The world’s biggest economy will be a notable absentee in Belém because Trump is again pulling out of the 2015 Paris agreement. The president’s unmoored belief that climate change is a “con job” had little impact in his first term, but this time is different. His administration is axing green energy projects at home and using America’s economic heft to pressure other nations to abandon their climate efforts. Some delegates fear the Trump team could repeat the hardline tactics they used last month to scupper a historic net zero shipping deal, and push more countries to quit the Paris accord.

Even if this does not happen, last week’s weakening of a plan to cut carbon emissions by the EU, long a stalwart of climate action, adds to the inauspicious backdrop. Global temperatures are meanwhile rising so fast that the UN has conceded that it is “inevitable” that the world will overshoot 1.5C of warming since pre-industrial times, a level already reached for one calendar year for the first time in 2024. The Paris accord was supposed to hold warming to well below 2C, and ideally 1.5C, though these levels are measured over multiyear periods.

There are glimmers of hope amid the gloom. The world has never been closer to a decisive climate turning point. Growth in carbon emissions has slowed fivefold to 0.32 per cent a year compared with the decade before the Paris agreement, thanks to a surge in solar power, wind farms and electric cars. Renewables overtook coal’s share in the global electricity mix earlier this year and predictions of nearly 4C of warming by the end of the century have now been scaled back to around 2.8C or lower.

The energy transition is unambiguously under way — even though it is still not fast enough, still too heavily reliant on China’s domestic efforts, and the progress that has been made occurred before Trump began doing his best to prolong the life of fossil fuels.

Even without Trump, the unwieldy nature of the COP process means meetings still focus heavily on convoluted negotiations rather than practical steps to wean the world off fossil fuels.

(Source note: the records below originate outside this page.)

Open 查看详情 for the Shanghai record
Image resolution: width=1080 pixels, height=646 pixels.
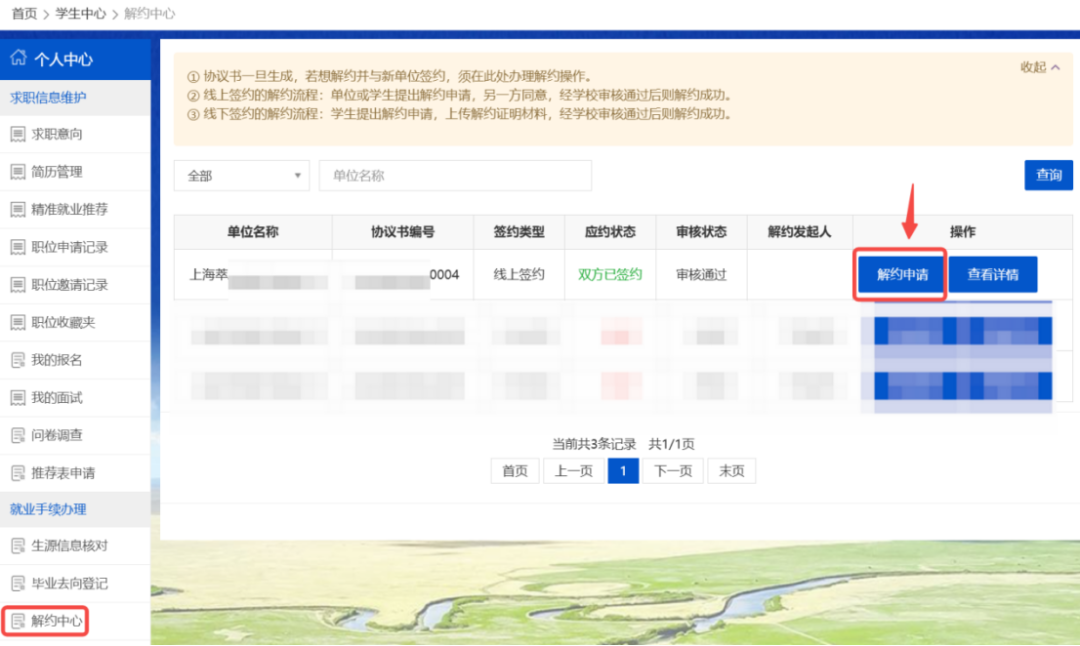tap(993, 273)
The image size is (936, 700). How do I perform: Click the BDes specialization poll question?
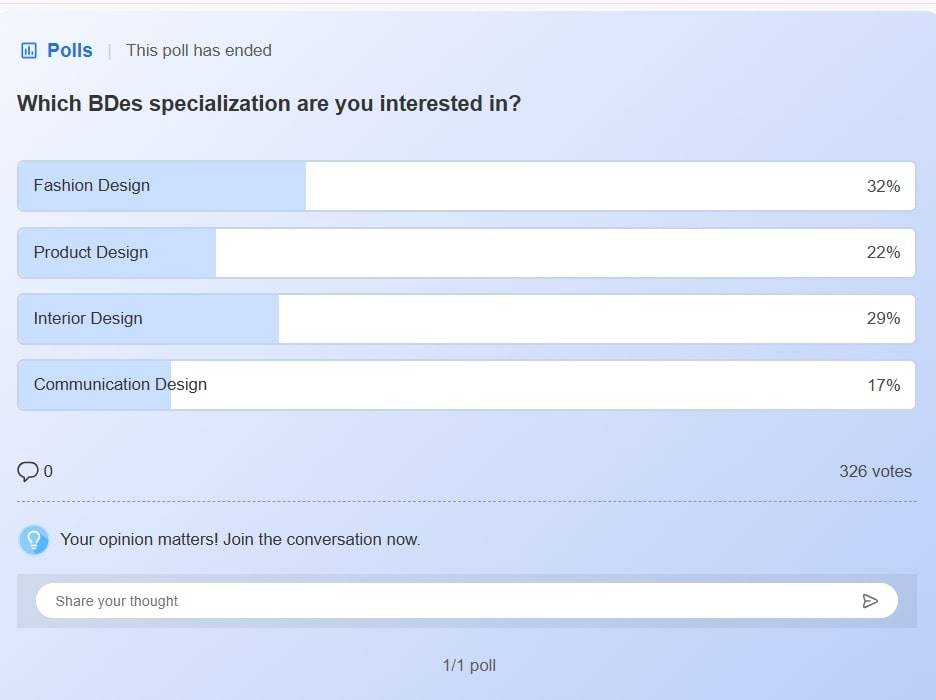[x=269, y=104]
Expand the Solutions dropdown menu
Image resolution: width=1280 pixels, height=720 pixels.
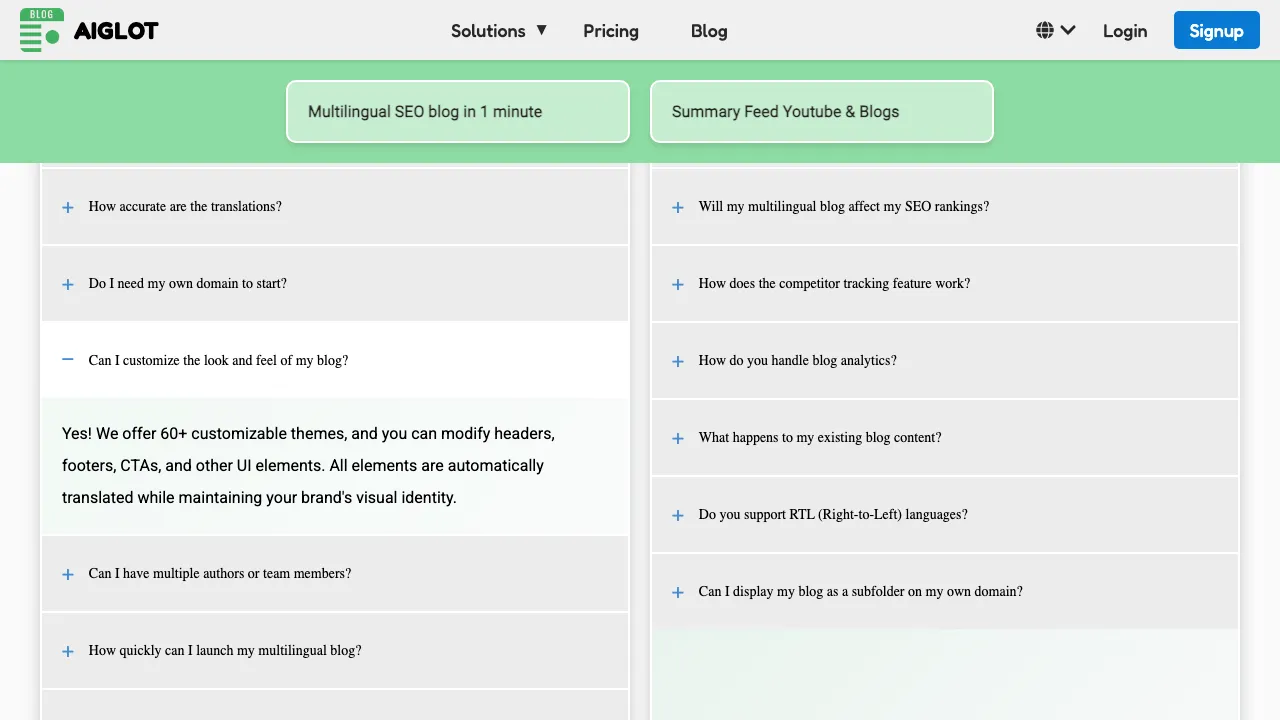(x=499, y=31)
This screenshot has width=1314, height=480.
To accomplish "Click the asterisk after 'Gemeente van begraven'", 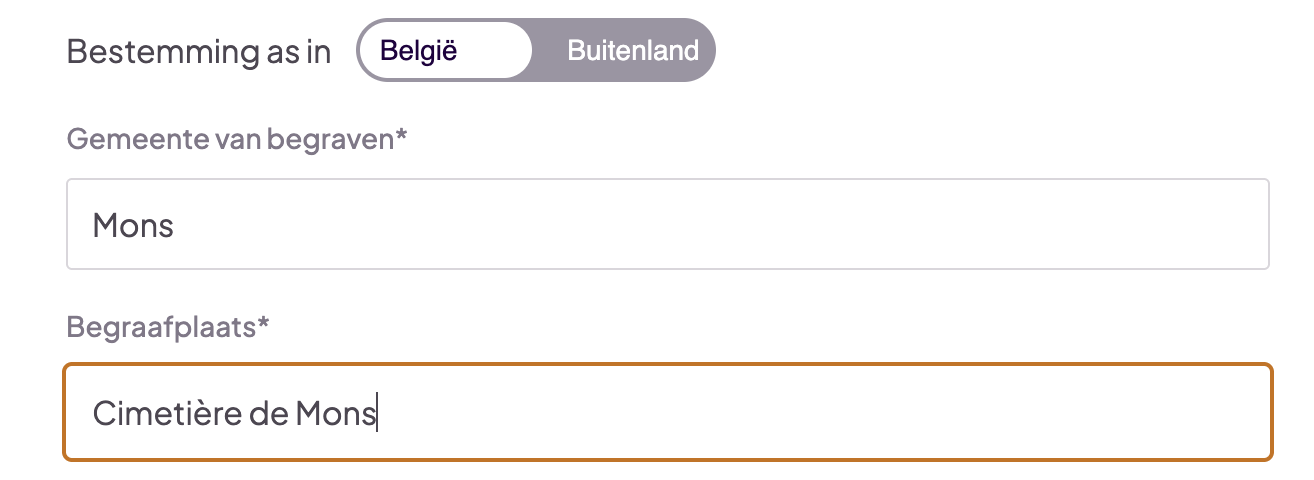I will click(x=402, y=135).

So it is welcome that President Luiz Inácio Lula da Silva at an opening COP event last week made a concrete call for a road map to reverse forest loss and overcome dependence on oil, gas and coal in a fair and planned way. The absence of the US at Belém may make it easier to agree such a framework; the more leaders who are willing to back such moves the better.

There are other steps that delegates could take to make future COPs more effective, not least when it comes to bolstering the voluntary national country climate plans that lie at the heart of the Paris agreement and are supposed to be regularly updated.

It was heartening, too, to hear other presidents from South America in Belém last week publicly rebuke the leader of the US for denying the reality of climate change. For years after the Paris agreement, activists urged global leaders to “keep 1.5C alive”. Now that goal is at death’s door, the task of delegates in Belém is to keep the COP process alive. Clumsy and cumbersome as it is, the world has no alternative.